Calypso prit une inspiration heurtée. Elle eut envie de sauter à la gorge de ce malappris et lui faire ravaler sa condescendance. Depuis des semaines, il courtisait Nausicaa et il méprisait désormais Calypso après qu'elle ait intervenu pour éloigner la baronne de l'indécrottable séducteur. S'il s'agissait seulement d'avances, elle aurait laissé la courtisane se charger de ses propres affaires, mais l'insistance avec laquelle Eugène approchait la jeune femme lui déplaisait. Il semblait désormais à Calypso qu'il pouvait se montrer détestable de plus d'une manière.

— Il serait temps de prendre conscience d'une chose, messieurs ! La menace qui pèse sur le pouvoir ne concerne pas seulement Lyssandre. Elle pèse sur l'ensemble du système dans lequel nous évoluons depuis cinq siècles, sur la royauté et sur les pouvoirs qui

— Que voulez-vous que nous fassions de plus ? fulmina un homme, après avoir recraché la fumée opaque de son cigare presque au visage de Calypso.

— Que vous cessiez de sous-estimer la situation et que vous commenciez à envisager la crise que nous vivons en tant que telle, sans minimiser ses risques et en ayant conscience de ce qu'elle pourrait détruire. Ne croyez pas que vous serez épargnés si Amaury prend le pouvoir par la force.
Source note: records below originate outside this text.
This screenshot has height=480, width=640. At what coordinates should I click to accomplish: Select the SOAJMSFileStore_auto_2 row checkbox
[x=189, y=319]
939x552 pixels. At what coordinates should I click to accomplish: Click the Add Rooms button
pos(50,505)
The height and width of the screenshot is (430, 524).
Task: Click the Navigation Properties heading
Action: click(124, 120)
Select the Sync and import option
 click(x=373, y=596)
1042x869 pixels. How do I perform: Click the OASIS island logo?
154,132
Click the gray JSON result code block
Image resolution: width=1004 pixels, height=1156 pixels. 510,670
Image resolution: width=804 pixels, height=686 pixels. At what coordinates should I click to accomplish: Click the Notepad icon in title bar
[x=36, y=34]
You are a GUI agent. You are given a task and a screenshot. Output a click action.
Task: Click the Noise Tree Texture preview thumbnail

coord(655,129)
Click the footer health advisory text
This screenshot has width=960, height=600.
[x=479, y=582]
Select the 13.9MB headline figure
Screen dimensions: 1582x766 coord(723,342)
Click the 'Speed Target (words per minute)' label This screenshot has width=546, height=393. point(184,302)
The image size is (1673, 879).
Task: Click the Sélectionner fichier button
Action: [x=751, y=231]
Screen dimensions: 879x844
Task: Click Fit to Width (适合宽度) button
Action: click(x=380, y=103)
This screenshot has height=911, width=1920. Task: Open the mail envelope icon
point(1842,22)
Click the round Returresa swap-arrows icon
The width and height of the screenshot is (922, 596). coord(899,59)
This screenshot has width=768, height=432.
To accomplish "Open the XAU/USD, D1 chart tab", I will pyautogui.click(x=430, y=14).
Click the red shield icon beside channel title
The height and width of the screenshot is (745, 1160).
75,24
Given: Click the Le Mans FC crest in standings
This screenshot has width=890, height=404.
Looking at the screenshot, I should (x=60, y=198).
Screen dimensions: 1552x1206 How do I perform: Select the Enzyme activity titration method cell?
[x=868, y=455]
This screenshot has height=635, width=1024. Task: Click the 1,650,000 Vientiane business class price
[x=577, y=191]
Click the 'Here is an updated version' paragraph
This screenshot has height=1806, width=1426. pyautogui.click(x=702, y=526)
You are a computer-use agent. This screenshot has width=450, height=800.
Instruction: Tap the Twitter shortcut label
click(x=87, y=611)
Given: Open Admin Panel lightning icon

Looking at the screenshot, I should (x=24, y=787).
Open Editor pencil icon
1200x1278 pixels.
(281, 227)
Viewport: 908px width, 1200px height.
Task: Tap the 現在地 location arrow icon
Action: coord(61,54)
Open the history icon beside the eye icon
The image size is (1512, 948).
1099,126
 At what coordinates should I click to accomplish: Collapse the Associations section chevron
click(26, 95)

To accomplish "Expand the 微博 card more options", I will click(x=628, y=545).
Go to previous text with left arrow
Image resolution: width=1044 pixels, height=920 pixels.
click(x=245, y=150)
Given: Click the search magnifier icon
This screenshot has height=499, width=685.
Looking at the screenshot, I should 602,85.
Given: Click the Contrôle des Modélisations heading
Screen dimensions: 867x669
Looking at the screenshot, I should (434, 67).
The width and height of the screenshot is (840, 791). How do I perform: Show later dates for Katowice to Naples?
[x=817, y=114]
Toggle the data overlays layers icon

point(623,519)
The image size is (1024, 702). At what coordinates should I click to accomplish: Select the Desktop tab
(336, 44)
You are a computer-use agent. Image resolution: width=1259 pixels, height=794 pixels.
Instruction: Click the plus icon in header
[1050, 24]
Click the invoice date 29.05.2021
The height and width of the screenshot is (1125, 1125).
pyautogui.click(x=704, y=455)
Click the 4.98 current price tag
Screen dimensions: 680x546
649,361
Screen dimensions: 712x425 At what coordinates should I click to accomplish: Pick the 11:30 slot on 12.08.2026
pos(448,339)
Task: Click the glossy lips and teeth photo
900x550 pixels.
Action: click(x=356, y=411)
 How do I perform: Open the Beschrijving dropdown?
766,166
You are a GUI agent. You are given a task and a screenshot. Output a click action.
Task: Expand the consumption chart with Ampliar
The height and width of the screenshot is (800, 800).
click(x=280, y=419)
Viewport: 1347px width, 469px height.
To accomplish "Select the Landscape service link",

Le marquis de Laval émit un petit rire sec et échangea, avec son comparse, courtisan à la moustache lustrée, un regard complice. Ils ne la croyaient pas et s'il n'y avait pas urgence en aucune façon, Calypso s'en irait sans perdre davantage de son temps.

Ces sots imbus de leur personne ne méritaient pas son attention.

— Et que risquerait-on ?

— Votre place, votre fortune, sans oublie le mépris dont vous semblez tous à l'unisson dotés. Réfléchissez avant de sous-estimer une menace et de décider qu'elle ne vous concerne pas. Il arrive que le vent tourne, même pour les arrogants aux coffres pleins et à l'imposant amour-propre !

***

Lyssandre avait ouvert les yeux au beau milieu de l'après-midi. Il avait rapidement compris que quelque chose clochait et que cette sensation désagréable, qu'il ne parvenait pas à déterminer, n'appartenait pas à la douleur lancinante qui irradiait de son épaule.

Ainsi, ce fut dans un enchaînement de gestes dont il avait à peine conscience qu'il quitta Halev. Il n'avait même pas hésité, ne s'était même pas questionné outre mesure. Il avait approché le centre de la ville avant d'y déceler un trouble qui lui donna la nausée. Il ne possédait pas les ressources nécessaires à affronter ce que la capitale avait à lui offrir.

Lyssandre avait enfourché une monture après avoir enfilé des habits plus discrets, à la corde usée et à la coupe grossière, et s'était laissé porter par le galop régulier de sa jument. Loin des chevaux alertes des écuries royales, celui-ci avait renâclé, avait eu quelques caprices, avant de

Lorsque Lyssandre parvint aux portes du palais, il préféra contourner sa structure imposante plutôt que d'entrer par l'entrée principale. Un mauvais pressentiment veillait sur lui et les rares pensées cohérentes qui l'effleuraient concernaient Amaury. Ce qu'il lui avait tendu ressemblait trop vraisemblablement à un piège pour qu'il ne prenne pas certaines précautions. La tête lui tournait lorsqu'il descendit de cheval et lorsqu'il pénétra dans une petite cour qui bordait l'accès aux écuries.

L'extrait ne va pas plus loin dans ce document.